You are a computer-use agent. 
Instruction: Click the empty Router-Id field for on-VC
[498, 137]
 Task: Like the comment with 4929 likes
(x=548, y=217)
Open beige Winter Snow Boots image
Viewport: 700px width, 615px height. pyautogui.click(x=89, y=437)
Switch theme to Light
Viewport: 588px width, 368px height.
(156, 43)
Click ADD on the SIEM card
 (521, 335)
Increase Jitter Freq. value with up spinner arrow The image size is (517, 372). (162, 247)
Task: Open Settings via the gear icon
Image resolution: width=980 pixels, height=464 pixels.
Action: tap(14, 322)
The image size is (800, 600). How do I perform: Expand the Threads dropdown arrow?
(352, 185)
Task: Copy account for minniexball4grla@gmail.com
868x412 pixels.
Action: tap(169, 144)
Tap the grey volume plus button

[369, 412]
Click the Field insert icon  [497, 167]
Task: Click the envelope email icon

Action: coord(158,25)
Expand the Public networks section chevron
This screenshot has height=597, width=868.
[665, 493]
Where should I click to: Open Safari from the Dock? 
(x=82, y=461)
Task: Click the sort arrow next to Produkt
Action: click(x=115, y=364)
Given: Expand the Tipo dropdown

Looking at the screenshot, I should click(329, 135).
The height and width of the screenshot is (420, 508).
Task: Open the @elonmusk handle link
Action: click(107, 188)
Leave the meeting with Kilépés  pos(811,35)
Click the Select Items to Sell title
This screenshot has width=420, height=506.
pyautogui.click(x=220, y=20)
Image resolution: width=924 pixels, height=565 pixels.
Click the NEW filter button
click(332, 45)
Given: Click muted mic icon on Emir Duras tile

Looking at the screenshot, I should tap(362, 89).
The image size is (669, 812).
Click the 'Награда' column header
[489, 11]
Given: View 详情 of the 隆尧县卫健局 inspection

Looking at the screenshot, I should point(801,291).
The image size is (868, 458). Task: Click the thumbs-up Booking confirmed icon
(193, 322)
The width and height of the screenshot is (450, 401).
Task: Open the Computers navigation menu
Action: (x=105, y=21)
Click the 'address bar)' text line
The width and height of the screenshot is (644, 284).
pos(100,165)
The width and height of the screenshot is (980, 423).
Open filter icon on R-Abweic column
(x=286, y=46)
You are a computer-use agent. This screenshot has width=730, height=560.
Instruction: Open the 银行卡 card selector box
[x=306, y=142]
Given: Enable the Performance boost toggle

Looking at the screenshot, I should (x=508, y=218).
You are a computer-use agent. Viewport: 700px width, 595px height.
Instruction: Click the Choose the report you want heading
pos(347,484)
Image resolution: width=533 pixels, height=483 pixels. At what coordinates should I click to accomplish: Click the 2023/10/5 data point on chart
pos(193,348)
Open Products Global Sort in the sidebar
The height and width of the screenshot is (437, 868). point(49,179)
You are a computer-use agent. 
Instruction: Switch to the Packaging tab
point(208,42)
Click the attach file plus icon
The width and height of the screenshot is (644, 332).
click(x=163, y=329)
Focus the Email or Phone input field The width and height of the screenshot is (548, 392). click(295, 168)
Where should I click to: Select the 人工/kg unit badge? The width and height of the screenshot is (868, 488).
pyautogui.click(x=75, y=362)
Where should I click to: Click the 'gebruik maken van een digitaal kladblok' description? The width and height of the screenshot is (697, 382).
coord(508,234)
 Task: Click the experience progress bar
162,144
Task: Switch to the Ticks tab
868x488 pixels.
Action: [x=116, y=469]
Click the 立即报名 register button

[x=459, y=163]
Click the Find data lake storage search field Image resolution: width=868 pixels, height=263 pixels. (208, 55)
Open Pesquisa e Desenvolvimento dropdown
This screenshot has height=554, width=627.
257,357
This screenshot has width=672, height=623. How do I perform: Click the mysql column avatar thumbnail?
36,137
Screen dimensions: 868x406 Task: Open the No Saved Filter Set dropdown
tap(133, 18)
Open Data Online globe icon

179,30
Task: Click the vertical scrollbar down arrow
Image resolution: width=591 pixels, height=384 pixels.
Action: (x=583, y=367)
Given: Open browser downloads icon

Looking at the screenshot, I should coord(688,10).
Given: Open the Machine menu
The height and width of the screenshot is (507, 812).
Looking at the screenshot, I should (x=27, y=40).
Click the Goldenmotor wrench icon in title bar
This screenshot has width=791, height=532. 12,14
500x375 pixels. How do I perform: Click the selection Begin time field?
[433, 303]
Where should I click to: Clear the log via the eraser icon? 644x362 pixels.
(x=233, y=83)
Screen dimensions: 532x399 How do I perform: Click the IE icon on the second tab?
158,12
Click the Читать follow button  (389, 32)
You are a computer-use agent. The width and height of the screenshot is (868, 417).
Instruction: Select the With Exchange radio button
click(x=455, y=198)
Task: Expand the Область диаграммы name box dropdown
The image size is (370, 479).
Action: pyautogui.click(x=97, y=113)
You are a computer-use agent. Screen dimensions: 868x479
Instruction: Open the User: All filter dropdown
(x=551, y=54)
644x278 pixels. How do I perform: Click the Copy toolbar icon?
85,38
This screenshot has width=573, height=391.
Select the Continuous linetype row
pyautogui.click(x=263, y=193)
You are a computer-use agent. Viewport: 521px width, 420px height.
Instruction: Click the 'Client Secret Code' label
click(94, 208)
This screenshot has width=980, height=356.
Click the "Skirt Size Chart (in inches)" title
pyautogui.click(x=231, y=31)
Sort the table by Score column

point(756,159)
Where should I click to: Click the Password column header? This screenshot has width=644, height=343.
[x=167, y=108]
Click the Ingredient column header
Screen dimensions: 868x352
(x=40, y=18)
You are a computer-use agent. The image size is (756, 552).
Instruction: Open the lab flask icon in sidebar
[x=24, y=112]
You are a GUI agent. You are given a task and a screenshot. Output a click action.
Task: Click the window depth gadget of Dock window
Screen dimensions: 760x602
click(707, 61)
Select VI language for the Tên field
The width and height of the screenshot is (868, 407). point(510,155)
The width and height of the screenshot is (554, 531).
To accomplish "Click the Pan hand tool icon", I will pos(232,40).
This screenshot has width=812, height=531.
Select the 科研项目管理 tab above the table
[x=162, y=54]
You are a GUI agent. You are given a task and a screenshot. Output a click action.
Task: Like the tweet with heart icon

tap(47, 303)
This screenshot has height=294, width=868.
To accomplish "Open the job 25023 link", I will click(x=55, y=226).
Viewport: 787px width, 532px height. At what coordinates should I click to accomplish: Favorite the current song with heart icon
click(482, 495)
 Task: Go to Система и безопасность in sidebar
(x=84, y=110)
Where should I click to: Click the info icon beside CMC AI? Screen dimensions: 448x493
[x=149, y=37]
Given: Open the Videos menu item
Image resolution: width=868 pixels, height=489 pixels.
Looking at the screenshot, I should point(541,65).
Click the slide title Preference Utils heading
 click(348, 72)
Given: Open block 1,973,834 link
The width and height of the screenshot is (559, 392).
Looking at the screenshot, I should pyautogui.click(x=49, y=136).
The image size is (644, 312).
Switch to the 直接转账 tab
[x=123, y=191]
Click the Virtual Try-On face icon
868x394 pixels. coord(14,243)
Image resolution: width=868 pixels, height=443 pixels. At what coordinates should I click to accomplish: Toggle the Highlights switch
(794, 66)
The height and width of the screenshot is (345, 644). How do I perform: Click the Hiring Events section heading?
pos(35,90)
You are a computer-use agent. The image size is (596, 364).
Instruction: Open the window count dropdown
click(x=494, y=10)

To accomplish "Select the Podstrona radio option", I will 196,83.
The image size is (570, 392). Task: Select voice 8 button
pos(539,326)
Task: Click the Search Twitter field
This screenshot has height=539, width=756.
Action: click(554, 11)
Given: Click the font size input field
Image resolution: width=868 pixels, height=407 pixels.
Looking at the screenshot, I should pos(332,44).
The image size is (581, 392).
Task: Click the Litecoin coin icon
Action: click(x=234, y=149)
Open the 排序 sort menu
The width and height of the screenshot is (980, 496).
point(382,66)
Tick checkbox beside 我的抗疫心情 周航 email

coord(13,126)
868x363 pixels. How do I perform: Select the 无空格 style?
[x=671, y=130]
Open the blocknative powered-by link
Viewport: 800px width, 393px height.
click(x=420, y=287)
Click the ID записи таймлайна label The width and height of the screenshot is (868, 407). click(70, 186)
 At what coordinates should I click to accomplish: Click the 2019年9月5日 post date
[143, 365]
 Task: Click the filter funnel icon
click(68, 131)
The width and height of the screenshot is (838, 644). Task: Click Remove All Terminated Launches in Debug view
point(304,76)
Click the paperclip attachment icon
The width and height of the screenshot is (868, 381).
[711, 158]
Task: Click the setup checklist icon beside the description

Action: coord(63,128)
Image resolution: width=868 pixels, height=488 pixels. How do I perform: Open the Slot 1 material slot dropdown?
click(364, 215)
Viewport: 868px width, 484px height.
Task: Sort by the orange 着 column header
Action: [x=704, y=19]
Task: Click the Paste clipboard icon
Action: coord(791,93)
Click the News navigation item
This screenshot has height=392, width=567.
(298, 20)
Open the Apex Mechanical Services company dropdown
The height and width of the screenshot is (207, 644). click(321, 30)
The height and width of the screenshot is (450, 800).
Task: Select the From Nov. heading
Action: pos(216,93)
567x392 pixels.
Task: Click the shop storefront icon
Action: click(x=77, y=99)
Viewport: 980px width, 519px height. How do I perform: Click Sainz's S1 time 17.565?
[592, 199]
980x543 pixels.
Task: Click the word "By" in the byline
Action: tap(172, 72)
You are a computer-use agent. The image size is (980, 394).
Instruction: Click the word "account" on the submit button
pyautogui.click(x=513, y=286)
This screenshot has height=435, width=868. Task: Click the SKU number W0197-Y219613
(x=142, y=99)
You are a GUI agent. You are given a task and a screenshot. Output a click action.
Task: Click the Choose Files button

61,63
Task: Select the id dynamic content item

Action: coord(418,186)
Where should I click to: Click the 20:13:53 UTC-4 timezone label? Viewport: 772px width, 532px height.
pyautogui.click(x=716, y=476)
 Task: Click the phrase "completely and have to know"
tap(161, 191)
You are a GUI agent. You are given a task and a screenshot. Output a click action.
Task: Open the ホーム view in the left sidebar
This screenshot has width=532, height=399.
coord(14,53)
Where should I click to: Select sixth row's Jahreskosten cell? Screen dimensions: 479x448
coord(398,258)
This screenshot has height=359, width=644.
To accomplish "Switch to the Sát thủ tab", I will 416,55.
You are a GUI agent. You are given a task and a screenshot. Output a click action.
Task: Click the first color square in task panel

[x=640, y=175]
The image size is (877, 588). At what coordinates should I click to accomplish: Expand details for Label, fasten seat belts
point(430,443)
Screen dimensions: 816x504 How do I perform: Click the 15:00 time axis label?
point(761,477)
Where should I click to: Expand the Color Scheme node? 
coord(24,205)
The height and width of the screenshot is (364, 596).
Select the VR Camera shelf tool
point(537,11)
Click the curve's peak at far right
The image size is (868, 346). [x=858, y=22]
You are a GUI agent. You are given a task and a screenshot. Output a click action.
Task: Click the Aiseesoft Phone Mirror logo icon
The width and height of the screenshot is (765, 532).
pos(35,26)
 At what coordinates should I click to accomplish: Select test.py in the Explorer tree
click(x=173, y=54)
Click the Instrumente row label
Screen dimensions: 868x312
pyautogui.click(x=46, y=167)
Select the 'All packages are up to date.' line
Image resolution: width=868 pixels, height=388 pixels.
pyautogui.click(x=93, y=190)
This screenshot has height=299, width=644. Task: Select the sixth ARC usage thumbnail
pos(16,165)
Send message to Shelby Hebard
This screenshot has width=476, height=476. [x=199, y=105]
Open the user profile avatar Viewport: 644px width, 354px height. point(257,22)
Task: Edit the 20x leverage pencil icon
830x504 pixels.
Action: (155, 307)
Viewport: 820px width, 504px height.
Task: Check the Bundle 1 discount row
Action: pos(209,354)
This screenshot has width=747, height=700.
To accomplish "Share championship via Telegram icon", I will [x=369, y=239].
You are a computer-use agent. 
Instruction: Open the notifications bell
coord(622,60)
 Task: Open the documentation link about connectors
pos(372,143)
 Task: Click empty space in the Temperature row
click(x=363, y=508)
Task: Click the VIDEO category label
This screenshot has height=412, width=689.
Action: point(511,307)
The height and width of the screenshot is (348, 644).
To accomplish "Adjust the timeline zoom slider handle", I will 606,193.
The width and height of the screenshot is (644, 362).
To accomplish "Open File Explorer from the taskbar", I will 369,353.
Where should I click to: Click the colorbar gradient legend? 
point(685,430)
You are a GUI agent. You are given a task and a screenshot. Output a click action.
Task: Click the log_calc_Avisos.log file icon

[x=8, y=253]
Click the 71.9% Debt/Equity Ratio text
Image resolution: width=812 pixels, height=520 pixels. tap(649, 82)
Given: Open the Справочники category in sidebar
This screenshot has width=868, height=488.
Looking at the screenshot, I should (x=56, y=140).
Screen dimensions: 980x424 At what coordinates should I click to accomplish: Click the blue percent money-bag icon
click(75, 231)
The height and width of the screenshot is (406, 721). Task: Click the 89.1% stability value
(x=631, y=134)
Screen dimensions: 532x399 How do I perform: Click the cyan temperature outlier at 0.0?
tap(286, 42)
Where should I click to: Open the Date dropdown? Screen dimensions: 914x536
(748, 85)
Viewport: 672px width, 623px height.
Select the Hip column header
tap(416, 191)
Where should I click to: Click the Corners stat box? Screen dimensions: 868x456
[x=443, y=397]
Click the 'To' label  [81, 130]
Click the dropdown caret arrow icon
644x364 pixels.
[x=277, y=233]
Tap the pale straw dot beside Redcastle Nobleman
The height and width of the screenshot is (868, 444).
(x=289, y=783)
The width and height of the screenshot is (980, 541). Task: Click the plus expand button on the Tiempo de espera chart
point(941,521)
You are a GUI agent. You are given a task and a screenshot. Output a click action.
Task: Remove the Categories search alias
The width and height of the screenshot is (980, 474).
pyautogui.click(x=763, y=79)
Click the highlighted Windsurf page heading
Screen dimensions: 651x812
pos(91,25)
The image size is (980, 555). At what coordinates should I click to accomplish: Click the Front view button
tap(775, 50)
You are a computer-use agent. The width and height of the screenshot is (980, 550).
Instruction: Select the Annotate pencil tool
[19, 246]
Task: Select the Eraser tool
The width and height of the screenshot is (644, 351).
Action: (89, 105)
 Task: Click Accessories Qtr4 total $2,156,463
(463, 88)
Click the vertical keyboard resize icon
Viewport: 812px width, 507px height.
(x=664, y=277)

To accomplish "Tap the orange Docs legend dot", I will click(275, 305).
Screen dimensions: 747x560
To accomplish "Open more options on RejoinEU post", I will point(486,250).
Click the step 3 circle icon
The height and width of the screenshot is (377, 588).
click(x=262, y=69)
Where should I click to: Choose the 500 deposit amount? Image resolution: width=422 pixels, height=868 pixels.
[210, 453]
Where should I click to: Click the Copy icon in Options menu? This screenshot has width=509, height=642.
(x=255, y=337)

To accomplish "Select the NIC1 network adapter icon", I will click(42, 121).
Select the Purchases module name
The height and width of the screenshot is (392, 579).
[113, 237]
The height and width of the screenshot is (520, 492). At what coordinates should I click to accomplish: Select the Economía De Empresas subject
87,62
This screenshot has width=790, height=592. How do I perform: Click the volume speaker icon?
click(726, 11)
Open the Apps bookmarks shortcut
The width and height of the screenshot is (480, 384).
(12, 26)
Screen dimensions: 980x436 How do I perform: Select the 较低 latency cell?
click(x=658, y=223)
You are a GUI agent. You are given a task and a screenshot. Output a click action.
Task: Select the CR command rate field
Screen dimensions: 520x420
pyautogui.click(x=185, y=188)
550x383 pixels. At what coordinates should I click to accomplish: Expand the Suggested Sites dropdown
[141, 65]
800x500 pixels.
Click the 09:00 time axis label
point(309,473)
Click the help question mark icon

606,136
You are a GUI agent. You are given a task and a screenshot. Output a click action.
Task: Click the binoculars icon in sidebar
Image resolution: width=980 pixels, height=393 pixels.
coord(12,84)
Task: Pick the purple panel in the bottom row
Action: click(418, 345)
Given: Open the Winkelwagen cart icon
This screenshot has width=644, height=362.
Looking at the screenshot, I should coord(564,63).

^^^^^^^^^^^^^^^^

**DESCRIPTION OF THE TASK**
Out of the entries, report each line that contains the word "Phone".

**SOLUTION**
Focus the Email or Phone input field The width and height of the screenshot is (548, 392). click(295, 168)
Task: Click the Aiseesoft Phone Mirror logo icon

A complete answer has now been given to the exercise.